Citation-aware truncation

truncate_chunks_to_budget reserves headroom for source attribution before packing chunk content:

chunk_budget = token_budget - (estimated_citation_tokens + citation_buffer)

estimate_citation_tokens sums the source label, identifier, and JSON serialisation of each chunk's metadata.extra, then divides by 4 to approximate tokens. The default safety buffer is 64 tokens to absorb structural overhead (commas, JSON braces, surrounding prose). The function returns an empty list when the citation overhead exhausts the budget so downstream synthesis never produces uncited claims.

Configuration

from mirai_shared_skills.agentic_rag import (
    AgenticRAGSkill,
    AzureSearchConfig,
    AzureSearchProvider,
    BrowserWebSearchProvider,
    CohereRerankProvider,
    Neo4jConnection,
    Neo4jGraphProvider,
    RerankerConfig,
)

azure = AzureSearchProvider(
    AzureSearchConfig(
        endpoint="https://acme.search.windows.net",
        index_name="docs",
        api_key="...",
        semantic_configuration="default",
    )
)
neo4j = Neo4jGraphProvider(
    Neo4jConnection(uri="bolt://neo4j:7687", user="neo4j", password="..."),
)
reranker = CohereRerankProvider(
    api_key="...",
    config=RerankerConfig(top_k=8, max_context_tokens=32_768),
)
skill = AgenticRAGSkill(
    neo4j=neo4j,
    azure=azure,
    web=BrowserWebSearchProvider(),
    reranker=reranker,
)

Local Neo4j setup (Docker)

docker-compose.test.yml ships a Neo4j Enterprise container pre-loaded with APOC and GDS:

docker compose -f docker-compose.test.yml up -d
# wait for the healthcheck to pass, then:
uv run pytest tests/integration -m integration

The integration suite auto-detects the live Bolt endpoint at bolt://localhost:7687 and skips when the container is offline. Override the endpoint with MIRAI_TEST_NEO4J_URI (e.g. when running against a remote sandbox).

The verify_graph_plugins tool uses apoc.help and gds.list calls to confirm both plugins are active before complex Cypher templates run, and returns {apoc, gds, ok, detail} so the agent can halt cleanly if the graph is misconfigured.

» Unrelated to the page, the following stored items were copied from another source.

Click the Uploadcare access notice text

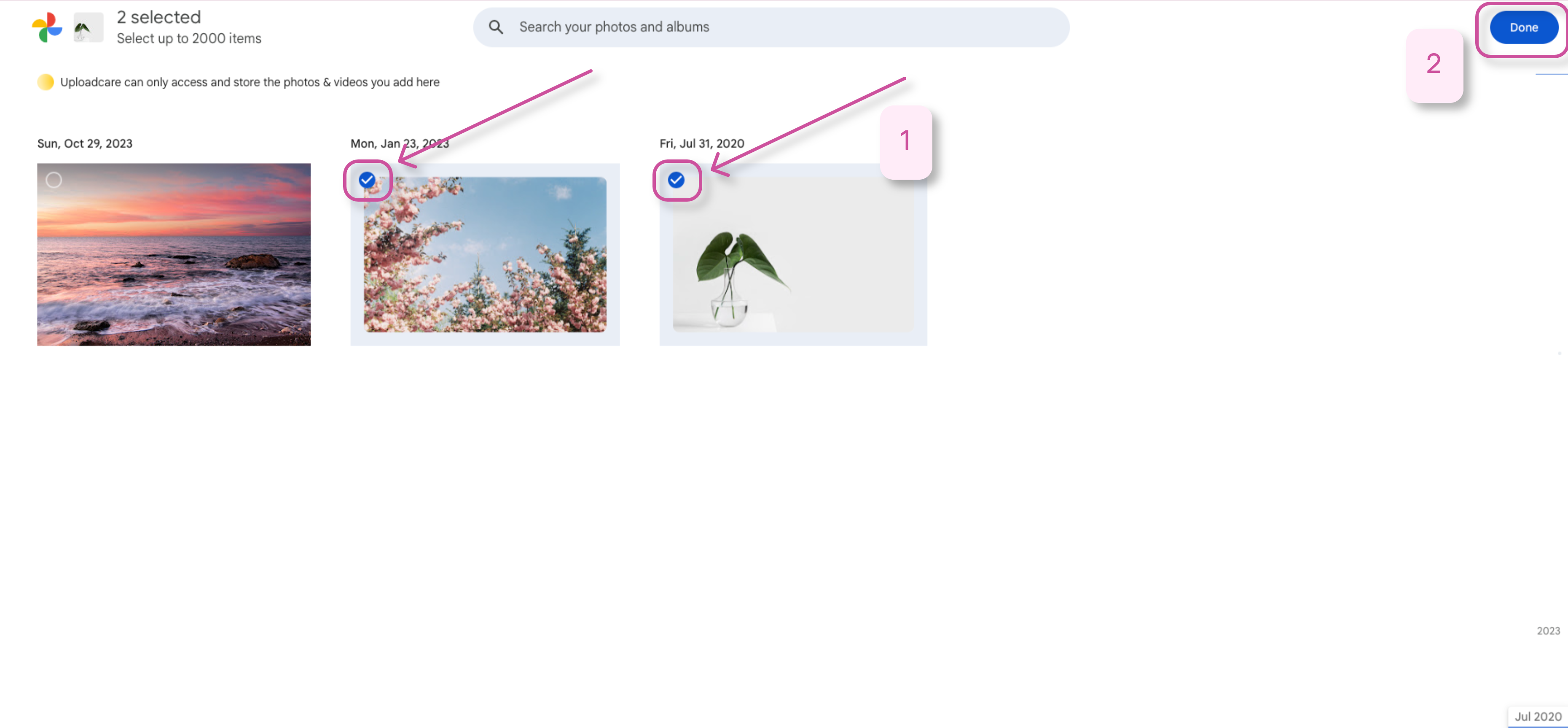pyautogui.click(x=250, y=82)
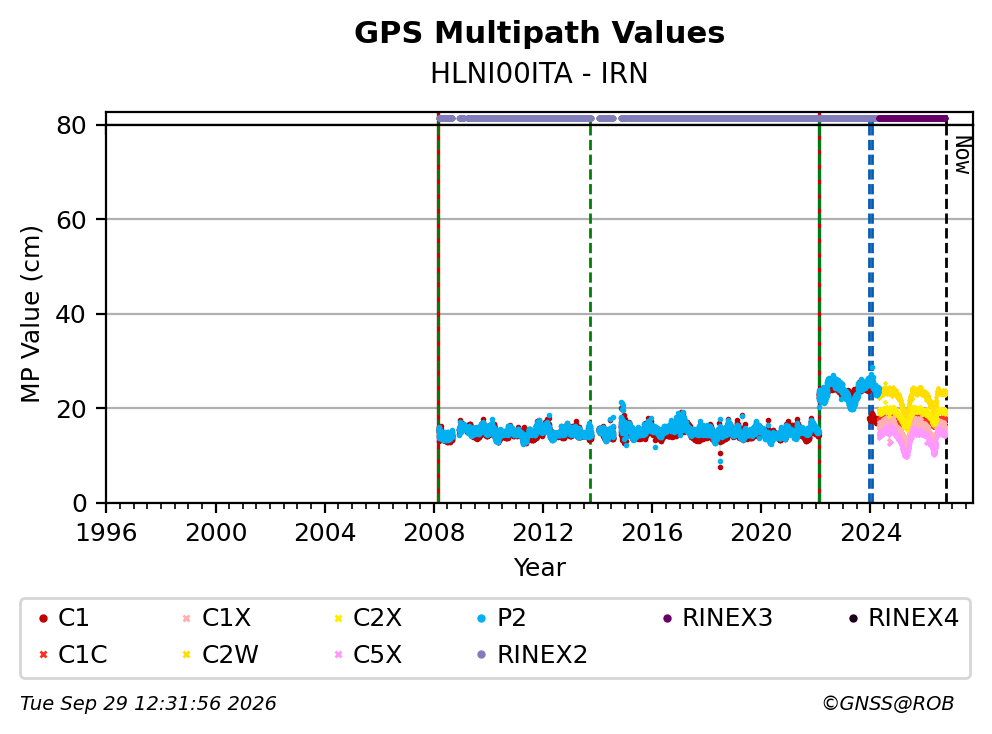Click the GPS Multipath Values title
Image resolution: width=992 pixels, height=734 pixels.
pos(539,33)
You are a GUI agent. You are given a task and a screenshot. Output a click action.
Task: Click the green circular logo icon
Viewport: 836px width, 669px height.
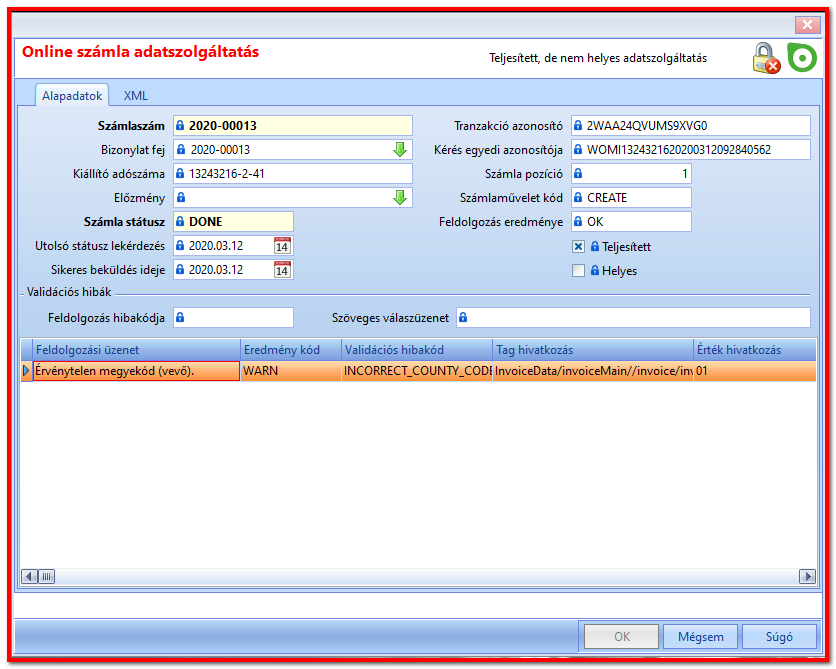point(802,58)
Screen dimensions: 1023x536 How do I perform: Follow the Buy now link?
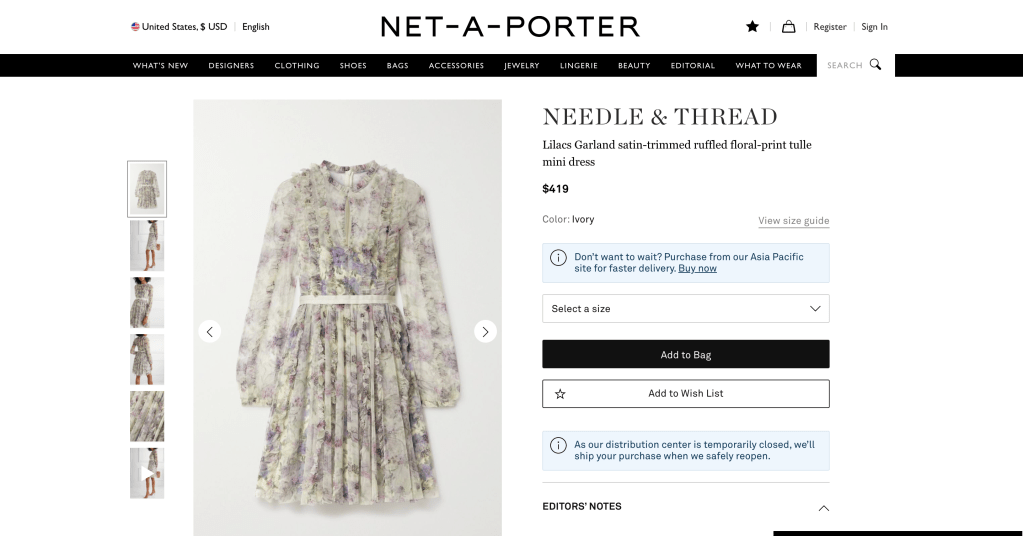(x=697, y=268)
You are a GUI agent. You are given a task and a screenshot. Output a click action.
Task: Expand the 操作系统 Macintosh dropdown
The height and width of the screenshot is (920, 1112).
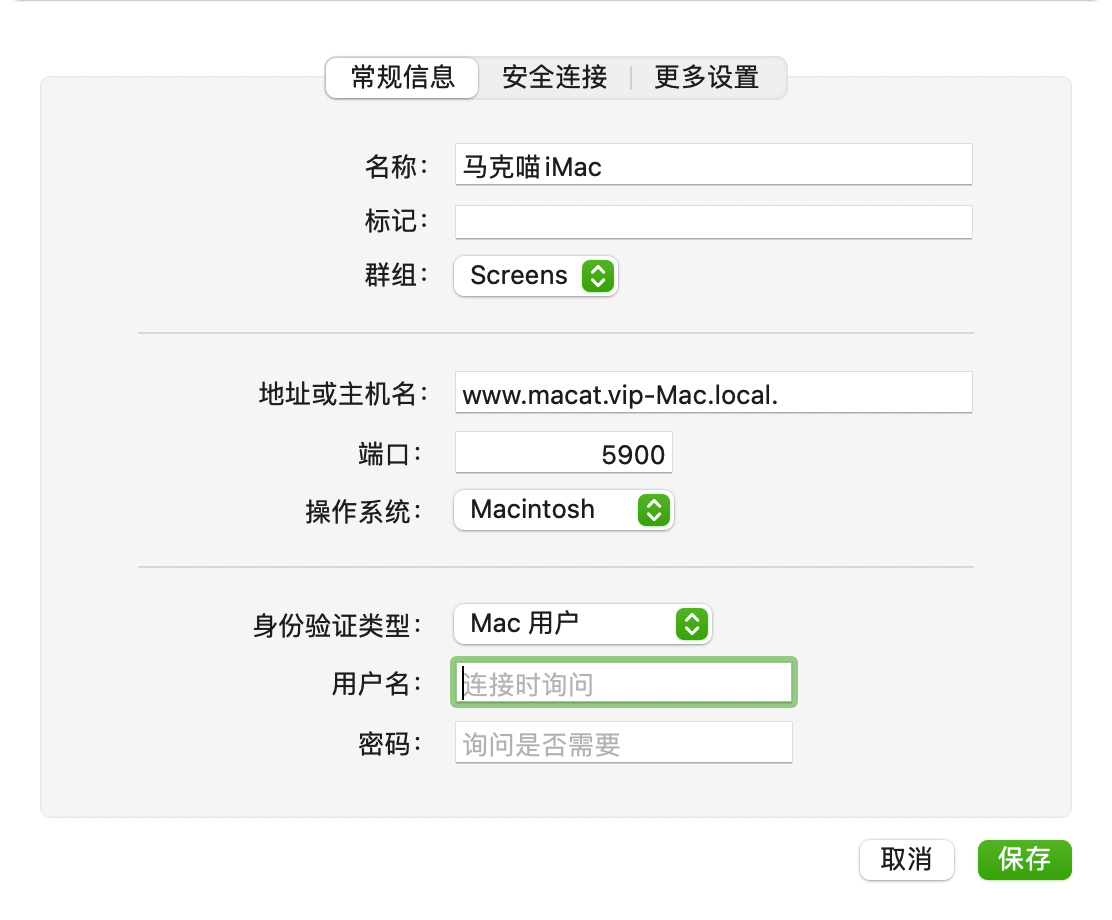tap(563, 510)
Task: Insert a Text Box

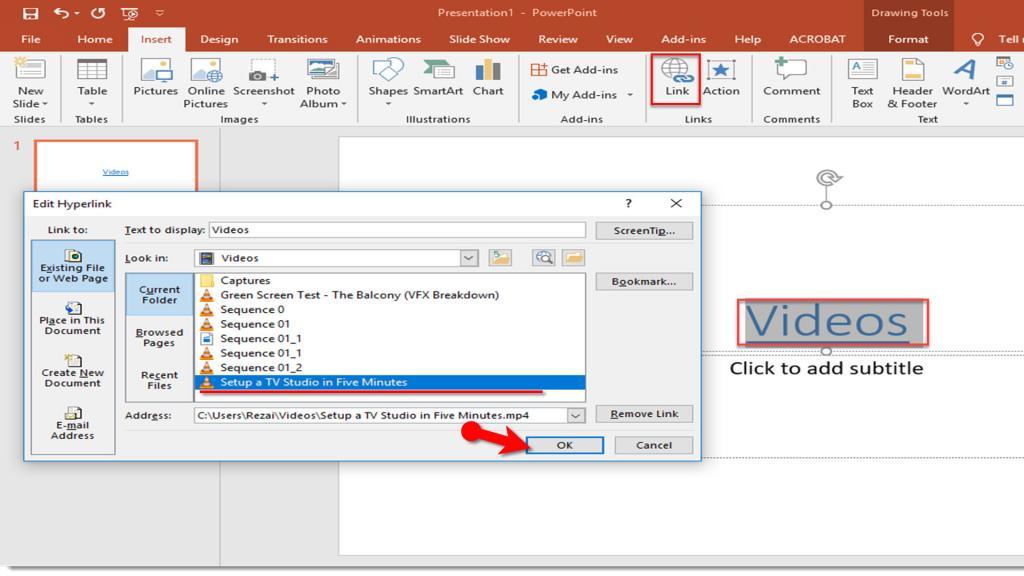Action: tap(862, 80)
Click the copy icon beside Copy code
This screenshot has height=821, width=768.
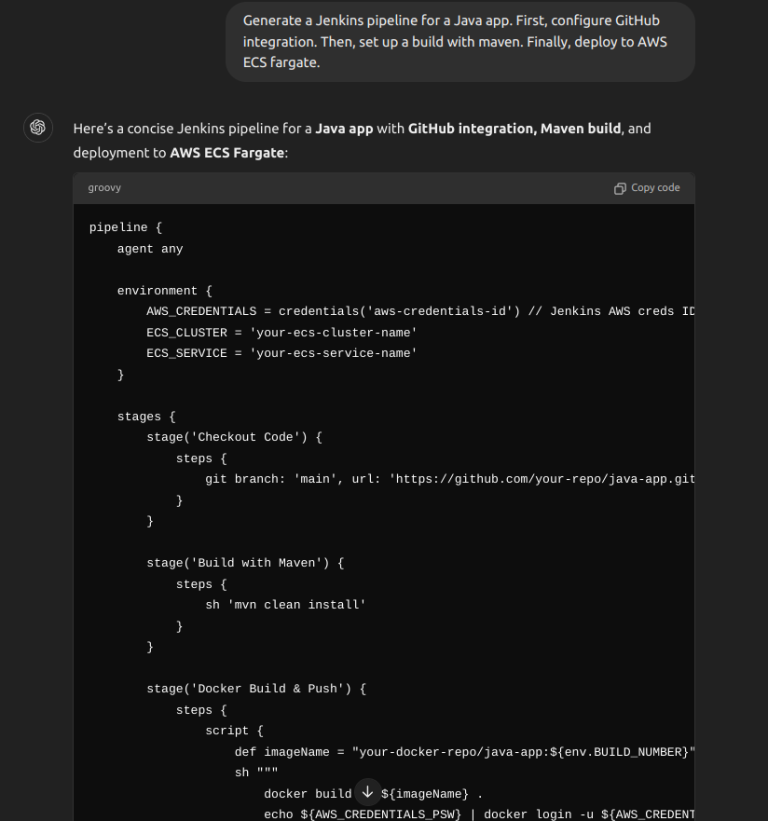[620, 187]
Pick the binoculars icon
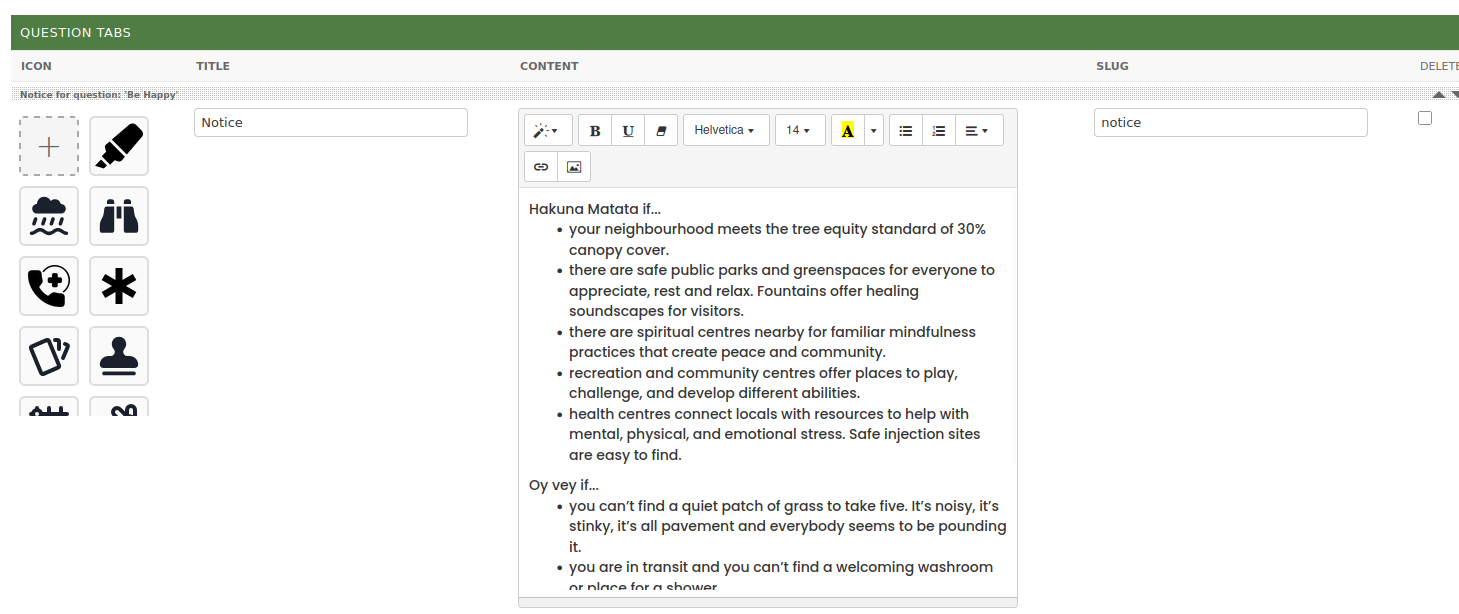1459x614 pixels. tap(119, 216)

Evaluation — DeepEval + Flash judge

The mirai_shared_skills.agentic_rag.eval module ships an opinionated LLM-as-a-Judge pipeline tuned for CI economics:

  • JudgeLLM ABC plus GeminiFlashJudge (gemini-1.5-flash) and GPT4oMiniJudge (gpt-4o-mini) implementations. Both judges talk JSON over HTTP and return a {score, reason} envelope.
  • MockJudge for hermetic CI runs.
  • evaluate_dataset(cases, candidates, judge) scores every case against three metrics — Faithfulness, Answer Relevancy, and Contextual Precision — and aggregates per-metric averages.
  • DeepEvalJudgeAdapter exposes any JudgeLLM as a DeepEvalBaseLLM, so the same judge powers both the lightweight scorer and the full DeepEval metric suite when [eval] is installed.

Why a small judge

CI runs grade every PR. Switching the judge from a frontier model to Gemini Flash or GPT-4o-mini reduces cost roughly 50–100× while staying strongly correlated with human judgement on the three RAG metrics shipped here. The pipeline is judge-agnostic, so swap in a frontier model for nightly precision runs.

Quality gate

tests/test_rag_eval.py enforces a minimum threshold of 0.85 on the average score for every metric across the golden dataset at tests/data/rag_golden_set.json (12 cases). Run it with the default MockJudge for hermetic CI; opt in to a real judge by exporting MIRAI_RUN_DEEPEVAL=1 plus the corresponding API key (GEMINI_API_KEY or OPENAI_API_KEY).

Categorisation

standard — read-only retrieval. Safe to inject directly into a DynamicAgentEngine without SecureSkill wrapping.

Performance & safety

  • All providers are async; parallel_retrieval runs them concurrently via asyncio.gather(..., return_exceptions=True) so one failed source never cancels the others.
  • The Neo4j driver, Azure httpx.AsyncClient, and reranker clients are managed as per-skill singletons and disposed via await skill.aclose().
  • Retrieved chunks pass through the configured reranker before citation-aware truncation, then through truncate_chunks_to_budget which derives the chunk budget by subtracting estimated citation overhead.